Это предстает как почти невероятное противоречие: в 1838 году Тургенев бросается за границу, так как не находит в России ничего "настоящего", а через тридцать лет приходит к выводу, что именно в то время, когда он уезжал из России, в ней как раз создавалось все самое "сильное", так и не превзойденное за последующие три десятилетия! И в этом Тургенев был совершенно прав, ибо тридцатые годы - это время, когда творили Пушкин, Гоголь, Тютчев, Лермонтов, Боратынский, Чаадаев, Иван Киреевский, Хомяков.

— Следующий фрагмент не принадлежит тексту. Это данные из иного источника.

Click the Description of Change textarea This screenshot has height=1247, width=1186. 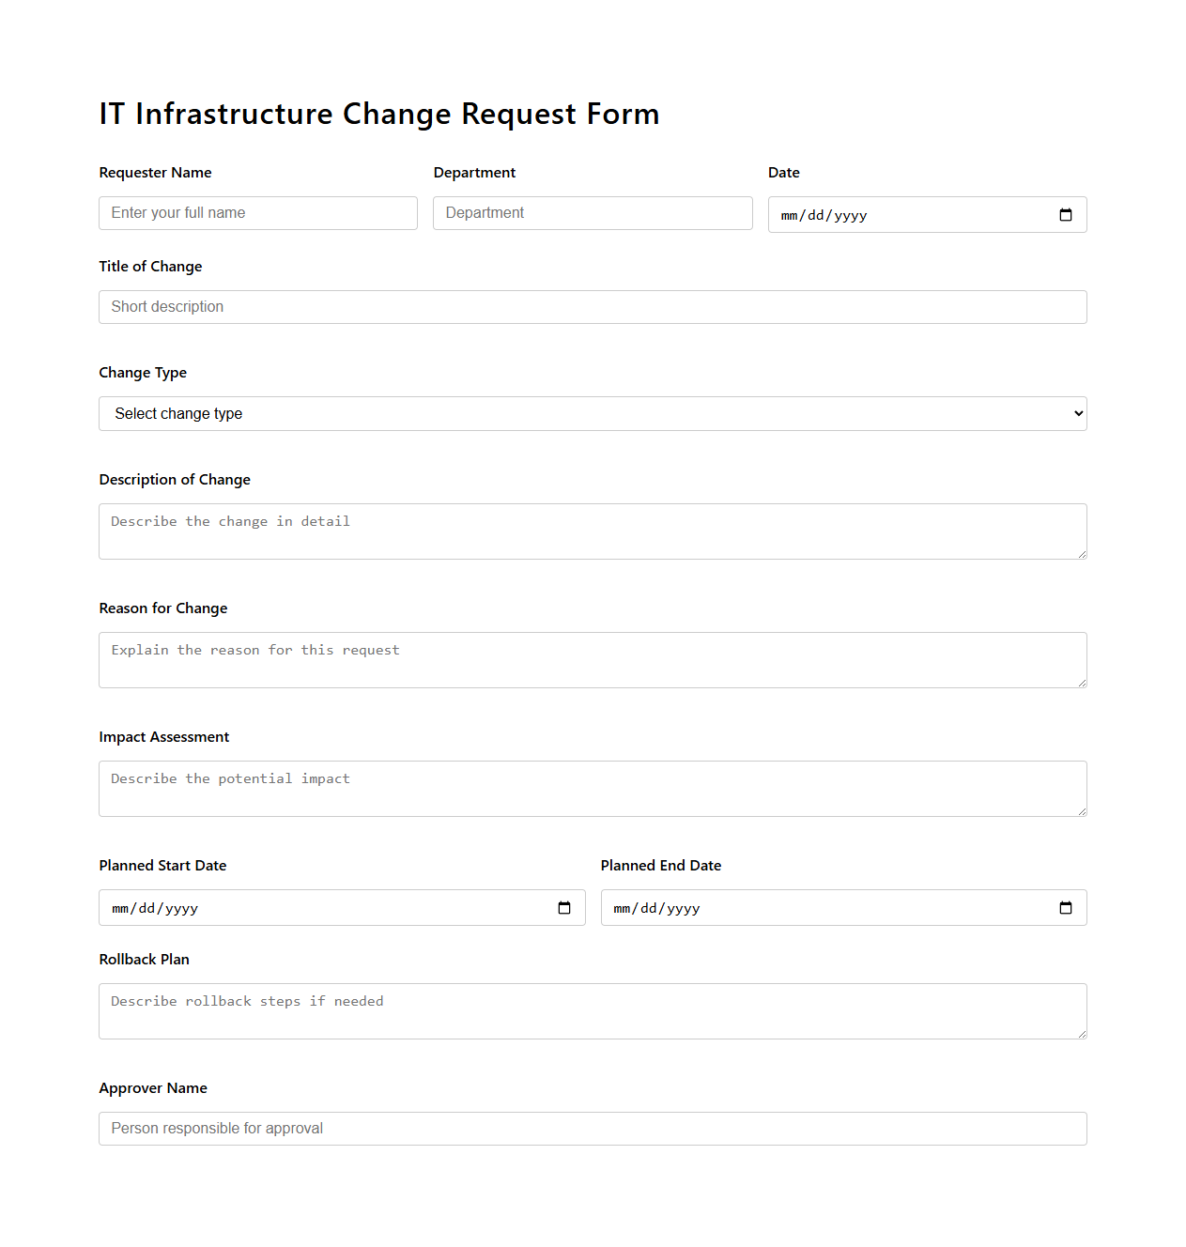[x=592, y=531]
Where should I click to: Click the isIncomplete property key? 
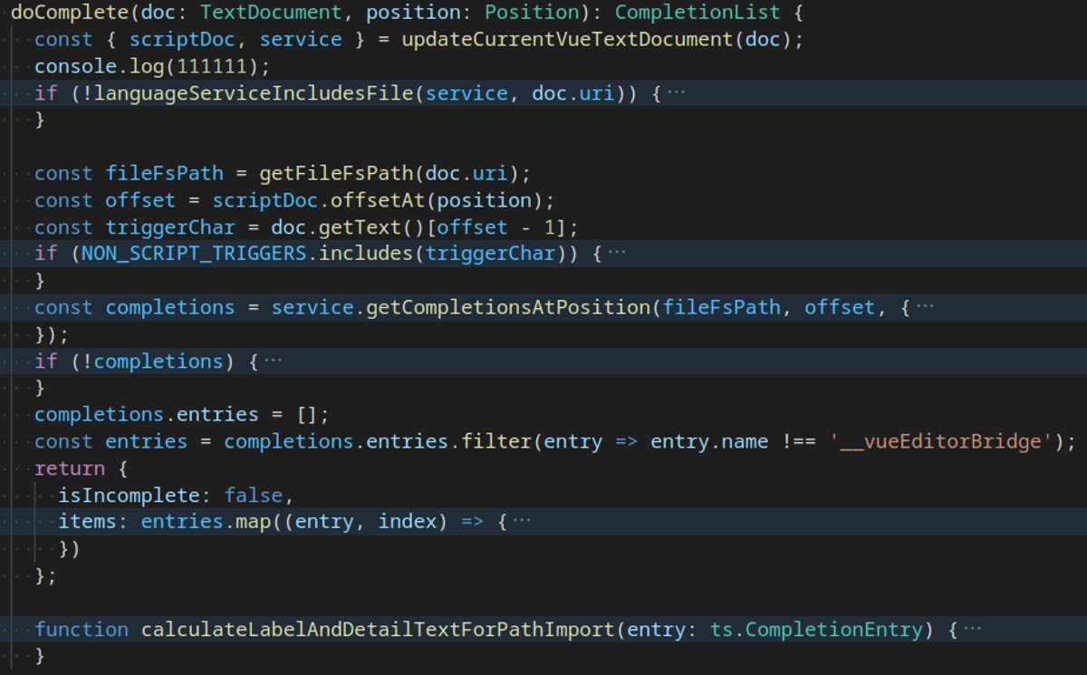coord(128,496)
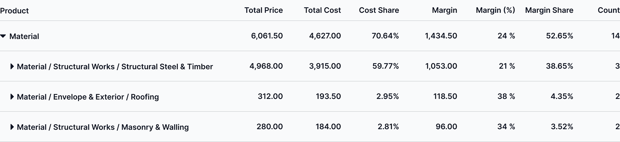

Выше шла речь о том, что Герцен, который был, во-первых, на шесть лет старше Тургенева, а с другой стороны, имел, пожалуй, более проницательности, уже в 1842–1843 годах по заслугам оценил духовное творчество двух последних из перечисленных деятелей того времени - Киреевского и Хомякова. Несмотря на все свои - весьма острые - разногласия с ними, Герцен писал тогда, что "статьи Ив. Киреевского удивительны; они предупредили современное направление в самой Европе" и что философский метод Хомякова "во многом выше формалистов гегельянских". Иначе говоря, Герцен уже в то время полагал, что отечественное "знание" кое в чем превосходит европейское, между тем Тургенев только в Европе усматривал "источник настоящего знания". Но Герцен в своем поколении был в этом плане настоящим исключением. Остальные его сверстники, как и Тургенев, ставили тогда отечественную культуру заведомо ниже европейской.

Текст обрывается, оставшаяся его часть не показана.